Safety Grafting (Parameter-Space Intervention)
Novel technique introduced
Medical Multimodal Large Language Models (Medical MLLMs) have achieved remarkable progress in specialized medical tasks; however, research into their safety has lagged, posing potential risks for real-world deployment. In this paper, we first establish a multidimensional evaluation framework to systematically benchmark the safety of current SOTA Medical MLLMs. Our empirical analysis reveals pervasive vulnerabilities across both general and medical-specific safety dimensions in existing models, particularly highlighting their fragility against cross-modality jailbreak attacks. Furthermore, we find that the medical fine-tuning process frequently induces catastrophic forgetting of the model's original safety alignment. To address this challenge, we propose a novel "Parameter-Space Intervention" approach for efficient safety re-alignment. This method extracts intrinsic safety knowledge representations from original base models and concurrently injects them into the target model during the construction of medical capabilities. Additionally, we design a fine-grained parameter search algorithm to achieve an optimal trade-off between safety and medical performance.

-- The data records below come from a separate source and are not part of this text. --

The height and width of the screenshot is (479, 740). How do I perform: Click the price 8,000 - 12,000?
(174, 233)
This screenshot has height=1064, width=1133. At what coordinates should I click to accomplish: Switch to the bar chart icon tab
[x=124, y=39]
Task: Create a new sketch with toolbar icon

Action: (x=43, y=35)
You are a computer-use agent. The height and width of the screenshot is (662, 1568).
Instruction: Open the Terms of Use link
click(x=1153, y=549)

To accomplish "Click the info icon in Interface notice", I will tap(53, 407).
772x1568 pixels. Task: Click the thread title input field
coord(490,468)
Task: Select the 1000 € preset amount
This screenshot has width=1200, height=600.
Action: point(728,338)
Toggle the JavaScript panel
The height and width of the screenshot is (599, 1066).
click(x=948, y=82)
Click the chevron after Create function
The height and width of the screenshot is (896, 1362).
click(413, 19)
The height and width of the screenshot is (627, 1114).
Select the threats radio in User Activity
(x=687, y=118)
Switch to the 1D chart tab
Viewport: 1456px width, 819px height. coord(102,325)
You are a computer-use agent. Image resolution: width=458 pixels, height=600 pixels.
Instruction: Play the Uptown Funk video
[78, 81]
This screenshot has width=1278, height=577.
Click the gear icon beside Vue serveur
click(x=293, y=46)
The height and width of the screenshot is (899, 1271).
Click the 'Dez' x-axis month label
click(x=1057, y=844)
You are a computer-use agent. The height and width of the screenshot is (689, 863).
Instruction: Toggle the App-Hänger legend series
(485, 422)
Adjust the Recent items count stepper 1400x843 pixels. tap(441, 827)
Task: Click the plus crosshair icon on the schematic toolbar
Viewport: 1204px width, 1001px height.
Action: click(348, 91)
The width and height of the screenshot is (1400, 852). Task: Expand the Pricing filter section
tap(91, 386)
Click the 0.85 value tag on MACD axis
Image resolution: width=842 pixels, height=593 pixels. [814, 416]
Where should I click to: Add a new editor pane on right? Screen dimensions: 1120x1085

Experimental results demonstrate that our approach significantly bolsters the safety guardrails of Medical MLLMs without relying on additional domain-specific safety data, while minimizing degradation to core medical performance.
Key Contributions
- Multidimensional safety evaluation framework benchmarking current SOTA Medical MLLMs across general and medical-specific safety dimensions
- Empirical finding that medical fine-tuning systematically causes catastrophic forgetting of safety alignment, leaving models especially vulnerable to cross-modality jailbreak attacks
- Parameter-Space Intervention ('Safety Grafting') method that extracts intrinsic safety representations from base models and injects them during medical fine-tuning, with a fine-grained parameter search for optimal safety–utility trade-off
🛡️ Threat Analysis
The paper's central finding is that medical fine-tuning induces catastrophic forgetting of the base model's safety alignment — a direct consequence of the gap between pre-training and fine-tuning distributions. The proposed defense (Parameter-Space Intervention) specifically targets this fine-tuning process by extracting safety representations from the base model and injecting them concurrently during medical fine-tuning, making ML07 the primary technical contribution.